EXERCISE MATERIAL -
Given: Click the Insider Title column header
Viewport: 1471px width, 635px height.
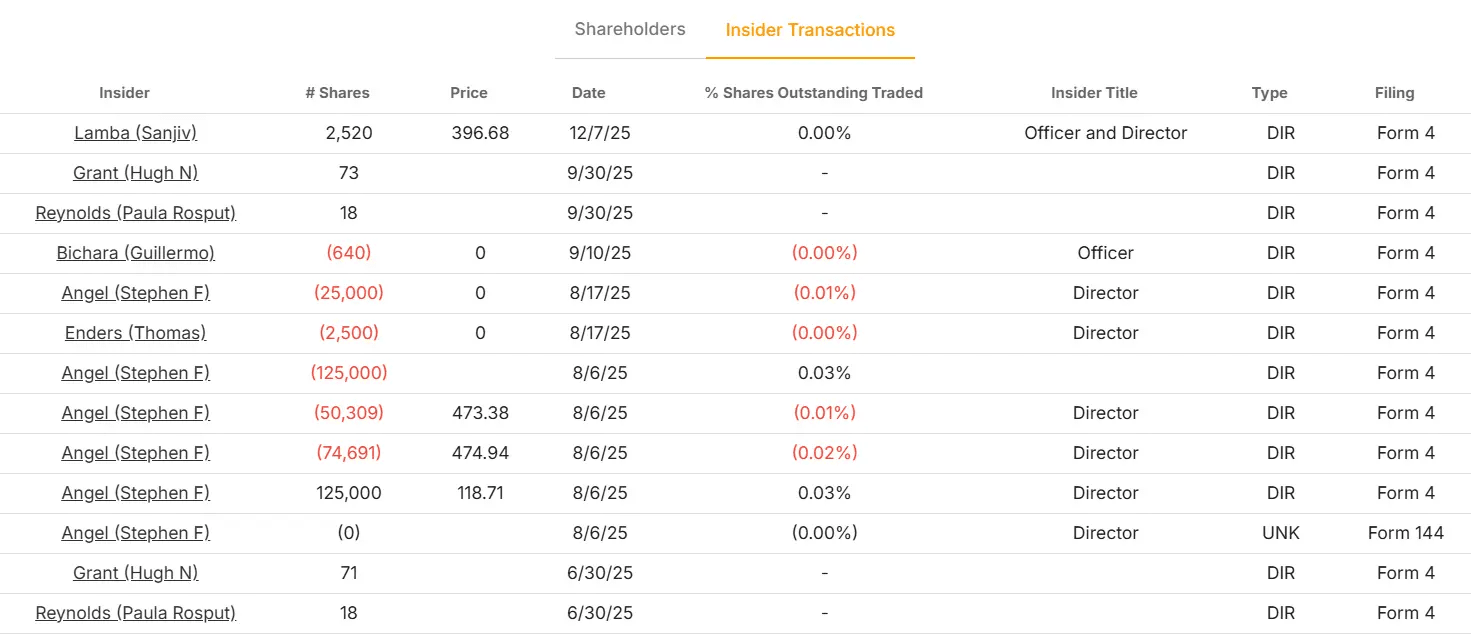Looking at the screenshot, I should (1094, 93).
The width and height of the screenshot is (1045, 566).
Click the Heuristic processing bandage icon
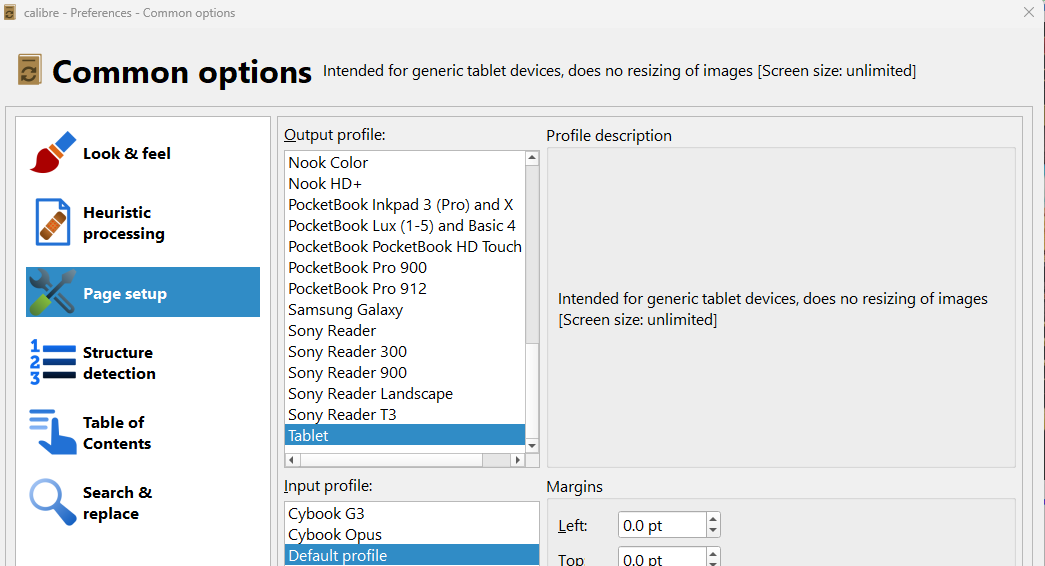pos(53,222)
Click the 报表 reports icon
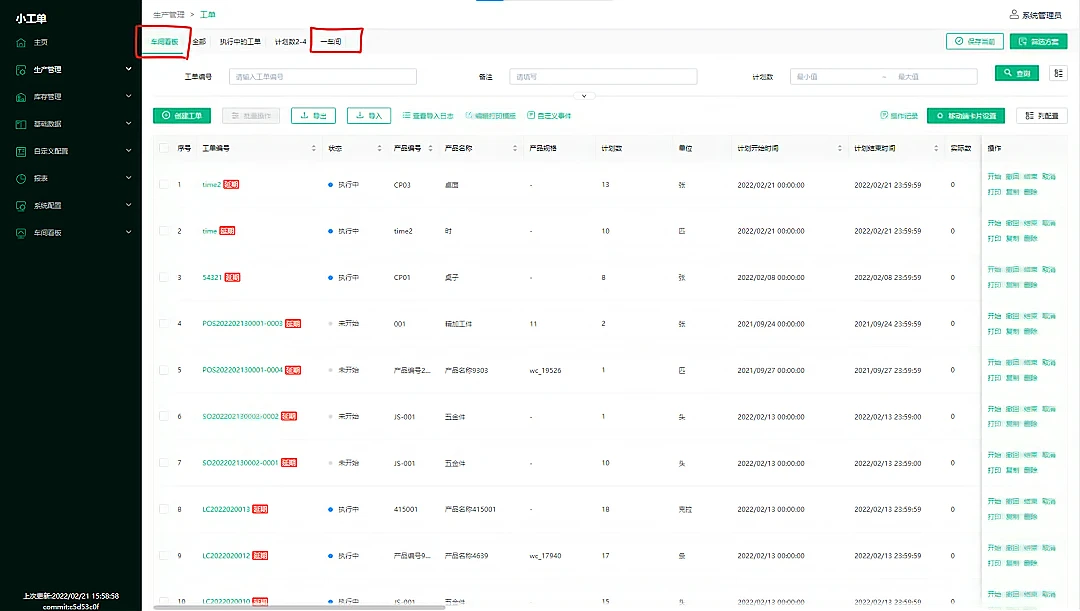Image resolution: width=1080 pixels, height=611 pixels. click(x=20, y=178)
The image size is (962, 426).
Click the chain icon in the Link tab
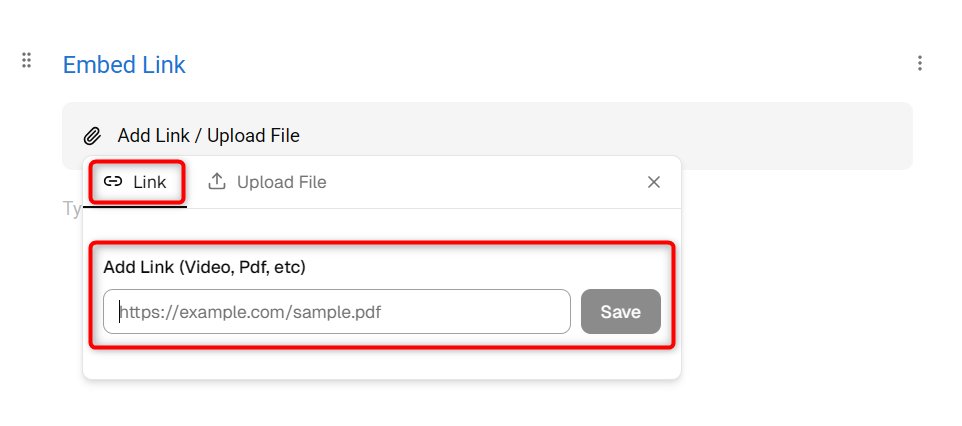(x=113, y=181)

--

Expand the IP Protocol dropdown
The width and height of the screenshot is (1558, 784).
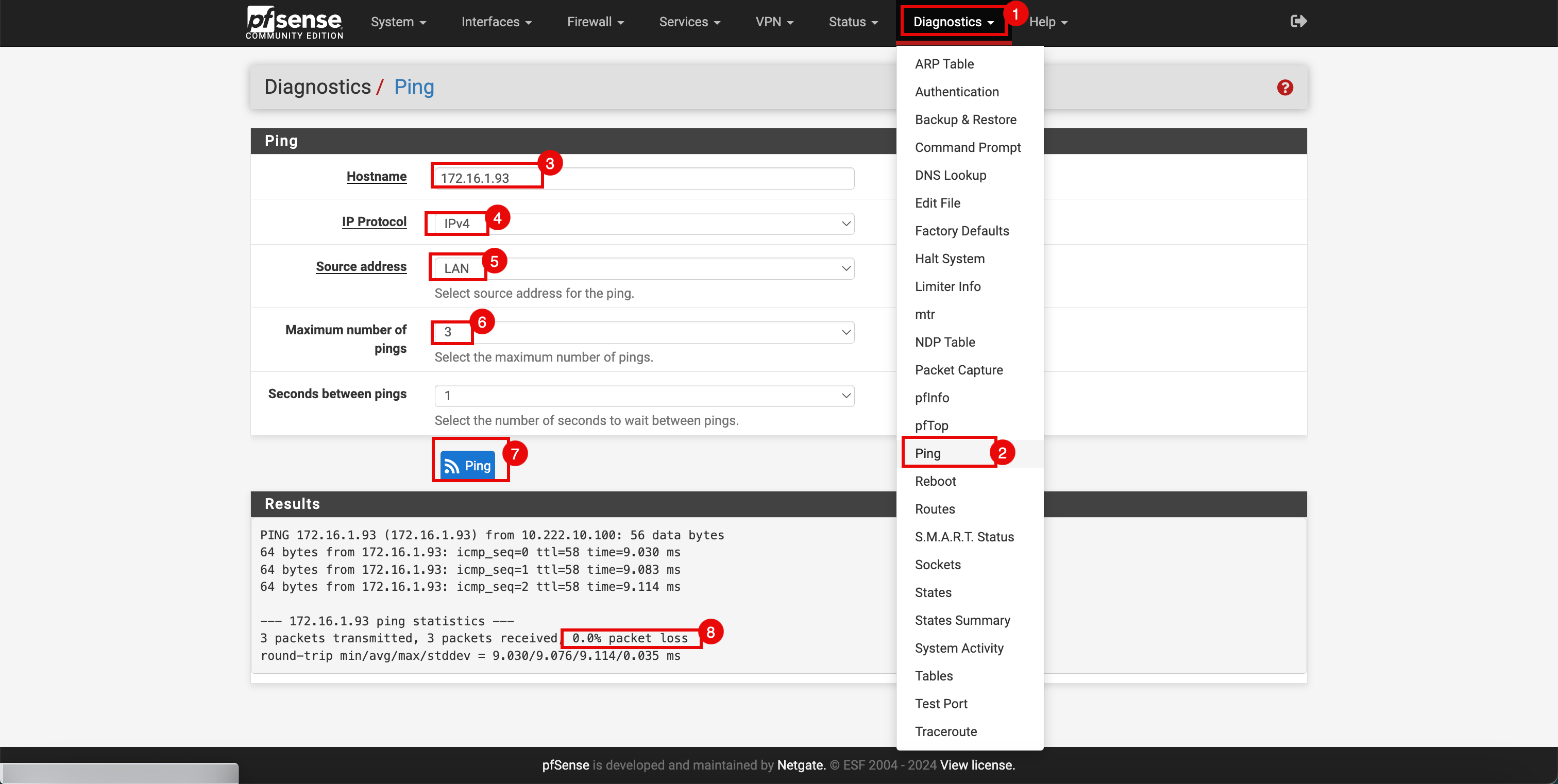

--

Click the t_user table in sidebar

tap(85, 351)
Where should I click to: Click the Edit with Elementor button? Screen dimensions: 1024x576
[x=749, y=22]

WHAT TO WORK ON -
From the listing above, restate verbatim the lines running from the one with "The width and height of the screenshot is (1045, 566)." through the one with "The image size is (962, 426).", inclusive, but not the pictures.

TASK ANSWER -
The width and height of the screenshot is (1045, 566).
Click the Heuristic processing bandage icon
pos(53,222)
Click the 报表 reports icon
Image resolution: width=1080 pixels, height=611 pixels. click(x=20, y=178)
The image size is (962, 426).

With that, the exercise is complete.